Spacecraft and instrument teams continue to implement new and improved observation modes. One example is new MARSIS instrument software which now allows raw data to be returned from much longer subsurface sounding passes, improving the search for basal reflectors beneath polar ice caps; another example is mutual radio occultation observations between Mars Express and ExoMars Trace Gas Orbiter, potentially providing vertical profiles of ionospheric electron content with good spatial and temporal coverage.

ExoMars Trace Gas Orbiter

TGO has now completed almost three full Mars years since reaching its science orbit in April 2018.
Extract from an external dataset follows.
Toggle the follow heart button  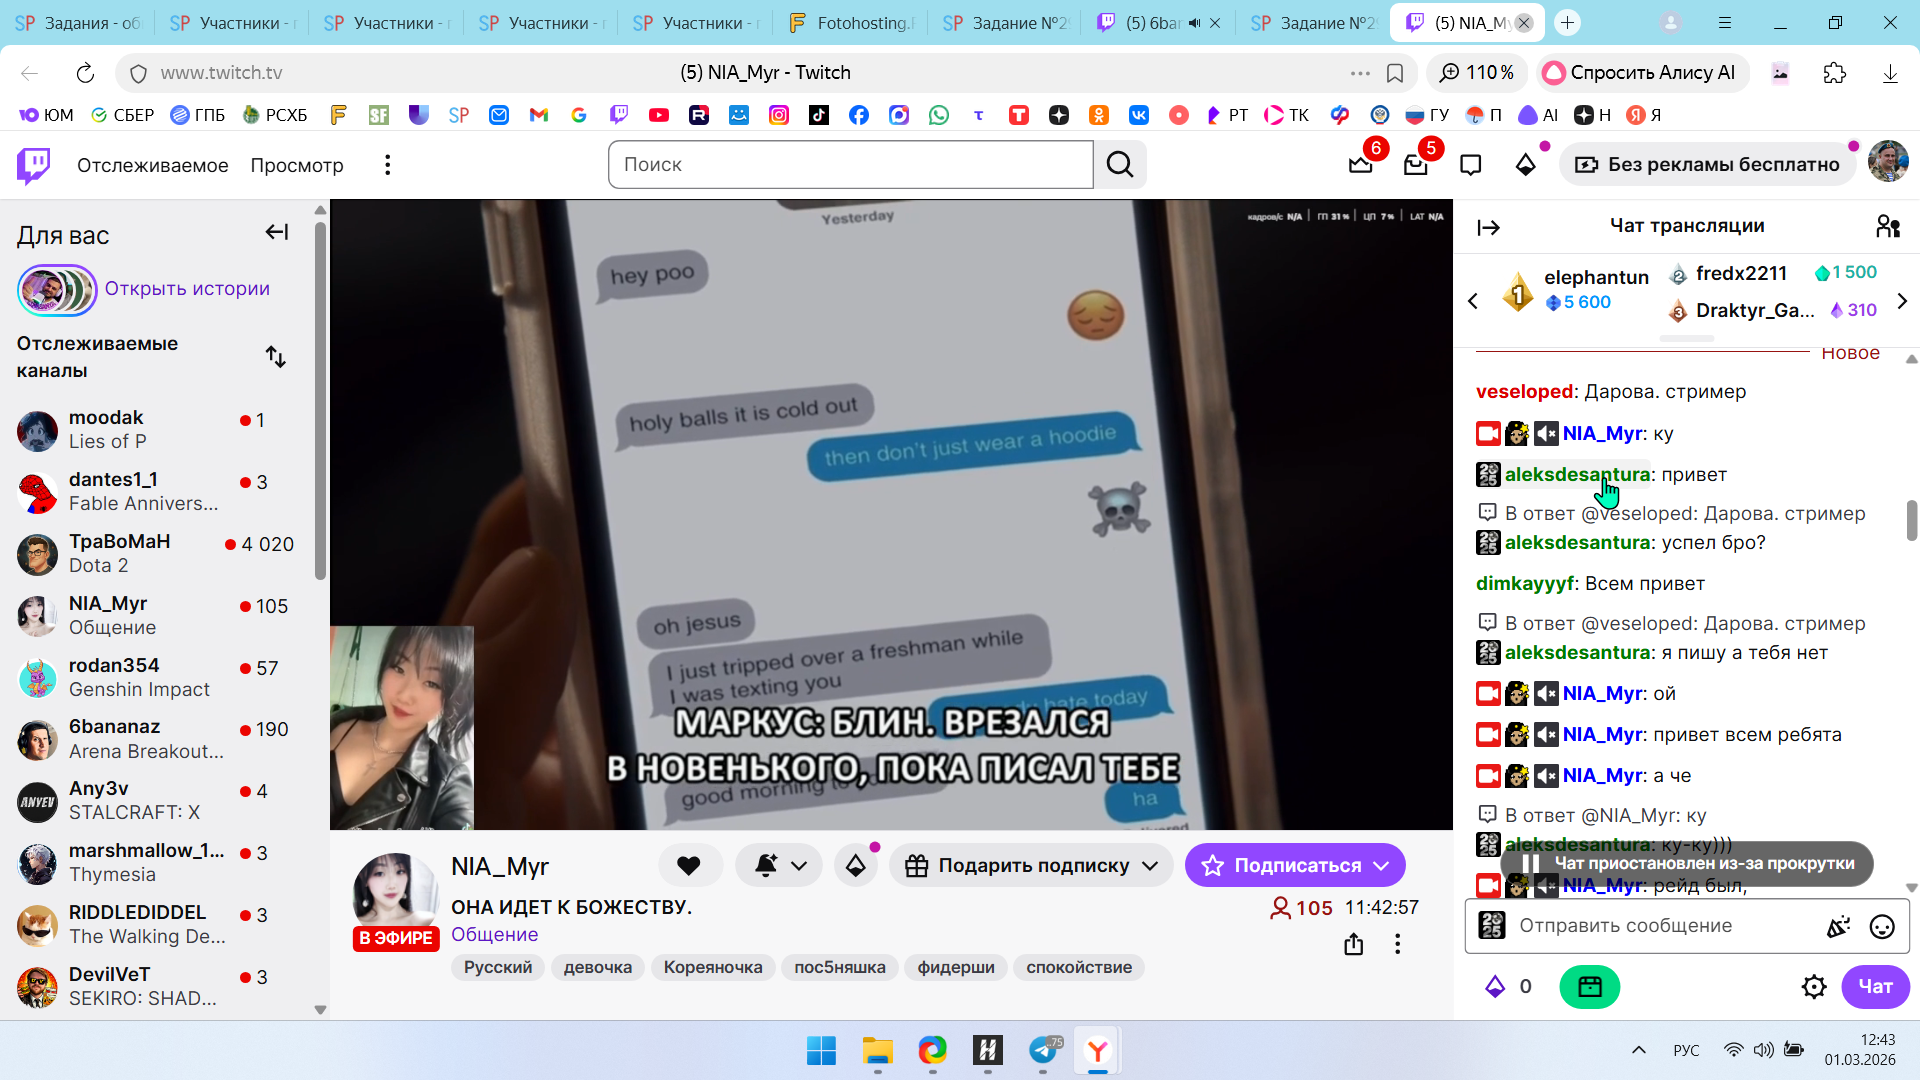[689, 866]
Highlights include (1) continuing non-detection of methane, with upper limits as low as 20 ppt by volume. Reconciling this continued non-detection by TGO with the background levels of several hundred ppt in Gale crater by MSL remains an enigma, stimulating further research. (2) detection of HCl, the first reported halogen-containing species in the atmosphere of Mars. (3) further detail of the transport of water to high altitudes, a critical step in the escape of water from Mars. and (4) continued acquisition of 5 m colour imagery and digital elevation models over a wide range of terrain and target types, including landing site characterization.

Funding for extending both missions was recently secured and is currently in place until end 2026 (Mars Express) and end 2025 (Trace Gas Orbiter).